Items:
------------------------------------------------------------
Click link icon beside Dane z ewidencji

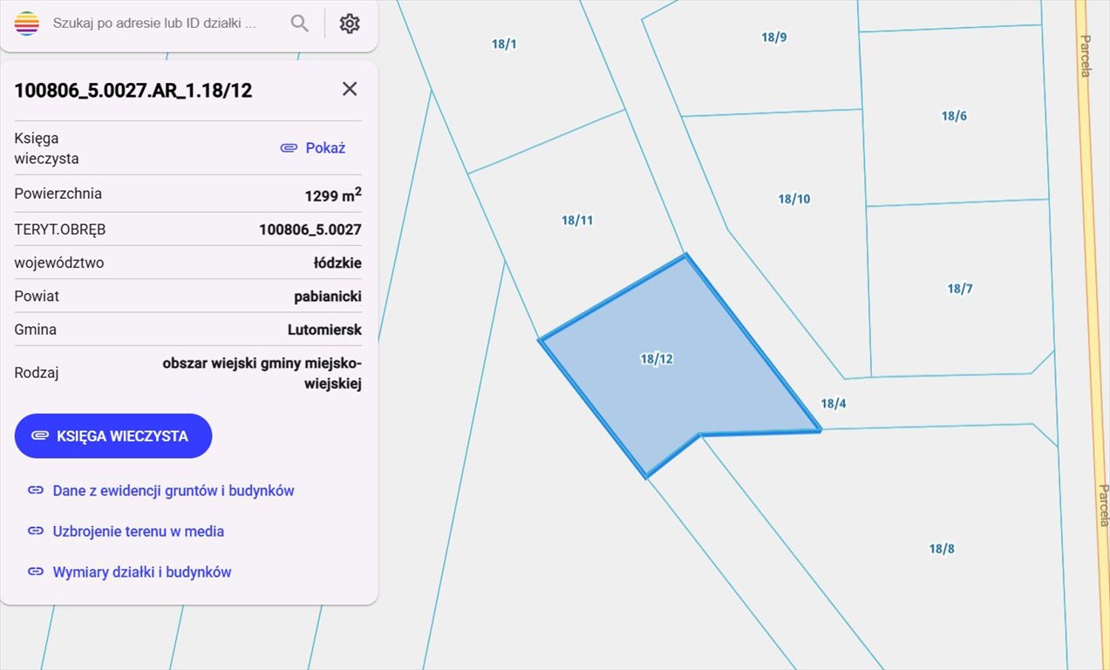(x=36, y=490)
------------------------------------------------------------
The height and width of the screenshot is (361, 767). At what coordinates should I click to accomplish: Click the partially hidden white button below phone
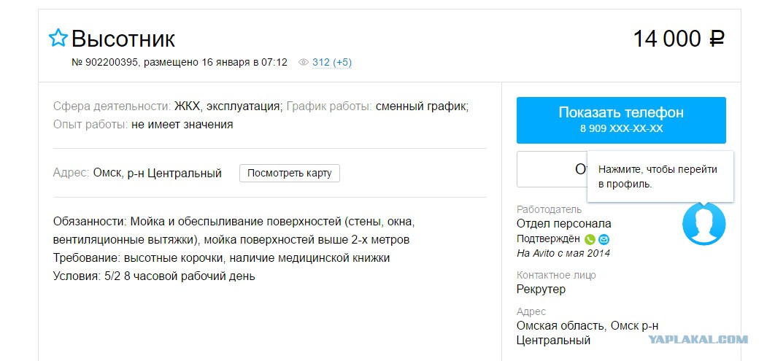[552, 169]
------------------------------------------------------------
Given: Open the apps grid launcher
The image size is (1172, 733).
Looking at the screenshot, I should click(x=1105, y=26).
------------------------------------------------------------
Required work: Convert the data between the lines holding "Given: Open the apps grid launcher" and "Looking at the", inclusive, into a JSON list of strings with one string per line, leaving out blank lines.

Expected answer:
[
  "Given: Open the apps grid launcher",
  "The image size is (1172, 733).",
  "Looking at the screenshot, I should click(x=1105, y=26)."
]